La Casa Blanca atribuyó al “culto al odio de la izquierda” el ataque ocurrido durante una cena de gala en Washington, donde estuvo presente el presidente Donald Trump. Durante una conferencia, la vocera Karoline Leavitt afirmó que este incidente sería el tercer intento de asesinato contra el mandatario en los últimos dos años.

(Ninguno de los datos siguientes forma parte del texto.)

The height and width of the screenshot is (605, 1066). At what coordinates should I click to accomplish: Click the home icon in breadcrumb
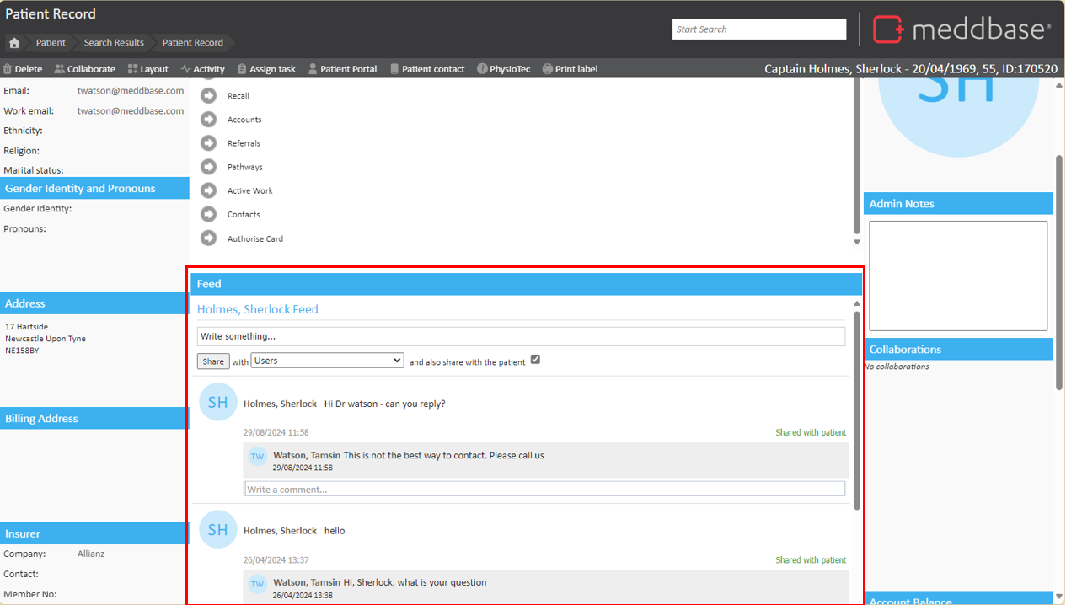(x=14, y=43)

Declaraciones de la vocera
Leavitt también señaló que la violencia está vinculada a una supuesta “demonización sistemática” contra Trump. “El culto al odio de la izquierda contra el presidente ha provocado que varias personas resultaran heridas y murieran”, declaró. Añadió que los discursos que califican al mandatario como “fascista” o “amenaza para la democracia” contribuyen a generar este tipo de ataques.
Cambio de tono de Trump
Minutos después del ataque, Trump ofreció una rueda de prensa en la que adoptó un tono más moderado hacia los medios de comunicación. Esto contrasta con declaraciones previas en las que había calificado a la prensa como “enemigos del pueblo”.
Contexto de polarización
El señalamiento ocurre en medio de un clima de alta polarización política en Estados Unidos. Desde la Casa Blanca se insistió en que el presidente ha sido uno de los principales blancos de violencia en años recientes. Las autoridades no han detallado públicamente más información sobre el atacante ni el avance de las investigaciones.
Este nuevo episodio de violencia política ha generado reacciones encontradas entre diversos sectores de la sociedad estadounidense, mientras que los equipos de seguridad continúan evaluando las medidas de protección para el mandatario.